There’s a story making the rounds on news outlets and fashion sites alike about an Instagram star who allegedly discovered a copycat account.
This 23-year-old Australian Instagram star, originally from Lennox Head in northern NSW and famous for her travel photos, says another Instagrammer followed her around the world and mimicked every detail of her photos, from the angles to the outfits.
It’s a crazy story. Imagine the planning and expense that would go into following a travel blogger to multiple countries just to replicate her exact photos.
In fact, it’s such a crazy story that when we started digging into it, we found that it was all a little fishy. And then we found one particular piece of evidence that made us even more suspicious.
Here’s the story, in case you missed it: Travel blogger Lauren Bullen (who goes by @gypsea_lust on Instagram) claimed in a November 11 blog post that she had discovered a copycat Instagrammer named @diana_alexa who was allegedly following her around the world and imitating her pictures with impressive detail.
In the blog post, titled “Imitation is the sincerest form of flattery,” Bullen shared screenshots of the alleged copycat photos and noted that “Diana” had made her Instagram account private. A few days later, Bullen updated the post to say that she had been in touch with Diana, and the two had reconciled in the wake of the media storm.
But that’s when things got weird. Bullen later took down her blog post (she restored it on Nov. 17) and when INSIDER got in touch with her, she refused to put us in contact with Diana or to share any details of their conversation. We’ve been unable to find Diana on our own.
And while it’s not impossible, it seems beyond reason that someone would go to the trouble and expense of recreating another person’s travel photos in such detail. This has led some to speculate that it was a stunt to gain Bullen more followers on social media.
Bullen, who currently has 778,000 Instagram followers, gets paid for her photos and posts. Diana doesn’t have much of a following, and would likely have to travel on her own dime.
Putting aside the expense and unlikelihood that Diana would have been able to book identical hotel rooms to the ones Bullen stayed in days before, here are some of the other red flags we can’t get past:
Many of Bullen’s geotags only list cities, not exact locations. It would have taken an absurd amount of time, money, and effort for Diana to track down the exact fruit stands or market vendors that serve as Bullen’s backdrop.
Just look at these photos taken in Marrakesh, Morocco. What are the chances a stranger would have stumbled on the exact same doorway in a city of almost 1 million people?
Diana also wears the exact same outfits as Bullen, and they look a lot smaller on Diana. This makes us think that the two were travelling together. Bullen could have been lending the much taller Diana her outfits, which would explain why Diana’s hemlines are so much higher. Some of the outfits, like the yellow t-shirt in the Moroccan doorway, would have been almost impossible to replicate.

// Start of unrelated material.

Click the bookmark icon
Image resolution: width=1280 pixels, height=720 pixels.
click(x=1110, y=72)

We considered the possibility that Diana’s pictures were Photoshopped. Business Insider senior graphics editor Mike Nudelman took a look at the images and thought they were real (or a really impressive Photoshop job). He said it seemed more likely that the photos were taken around the same time, but not one immediately after the other.

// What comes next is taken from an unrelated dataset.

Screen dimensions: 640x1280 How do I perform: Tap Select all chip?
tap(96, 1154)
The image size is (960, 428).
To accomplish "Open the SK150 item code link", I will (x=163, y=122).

Then there’s what could be the smoking gun: when you Google “diana_alexa” and “gypsea_lust,” the results include a Twitter account from 2011 that appears to link “Diana” with Bullen’s email address. The message board sleuths who discovered it are citing it as evidence that Diana doesn’t exist and the whole thing is a hoax.

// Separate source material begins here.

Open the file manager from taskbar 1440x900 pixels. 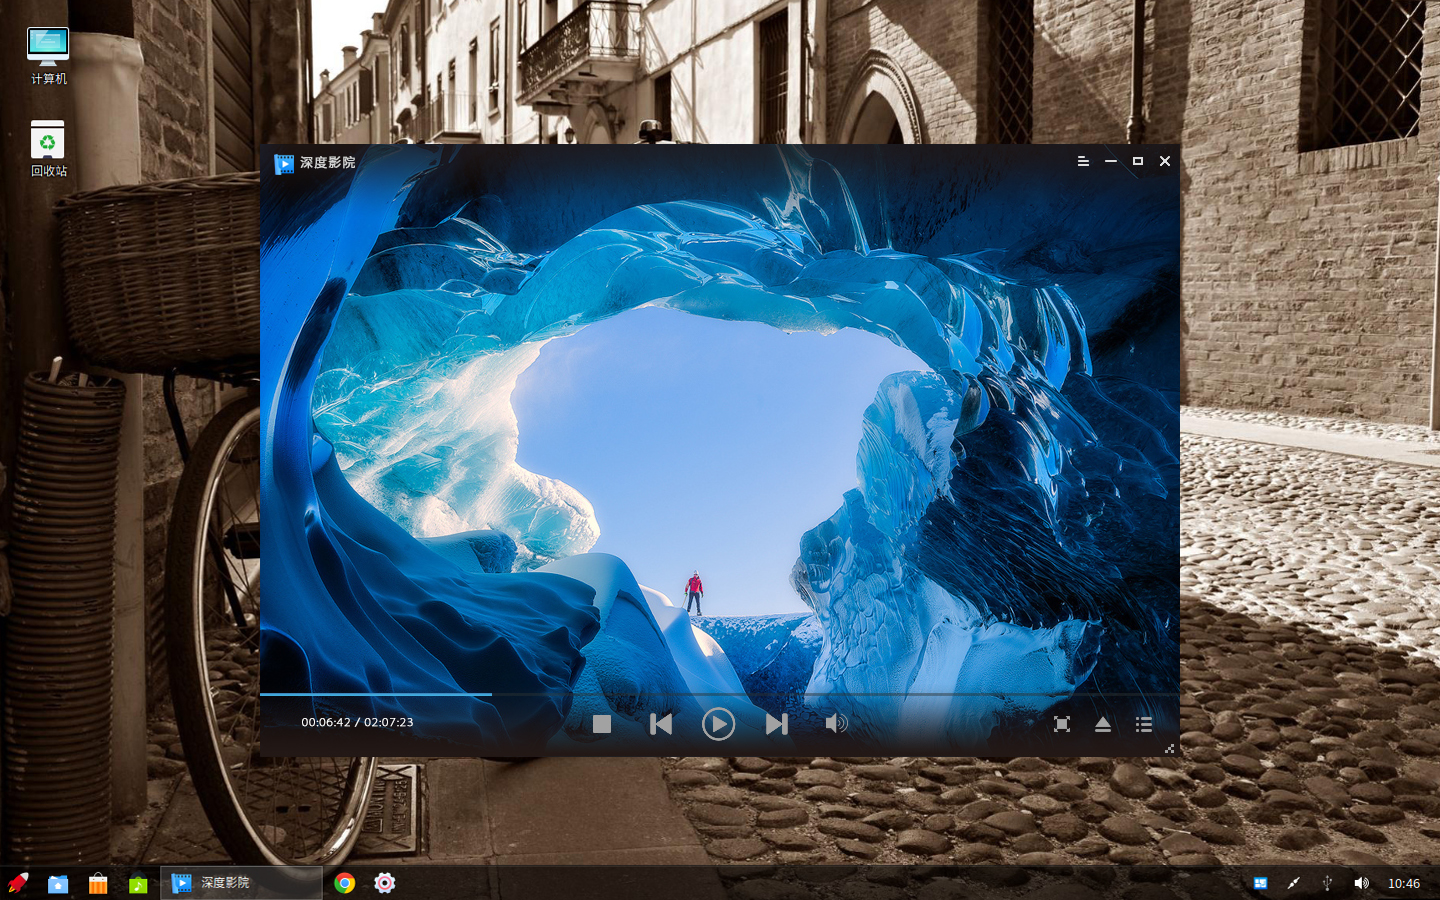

Diana Alexa’s Twitter account is private, but the Google search appears to show a cached version of the Twitter account’s information, from when it was still public.
At this point, we’re totally baffled. In an email to INSIDER, Bullen maintains that it’s no hoax — but we still can’t find Diana.
Publicity stunt or not, the whole debacle has been a boon for Bullen: She’s gained nearly 200,000 Instagram followers in a week.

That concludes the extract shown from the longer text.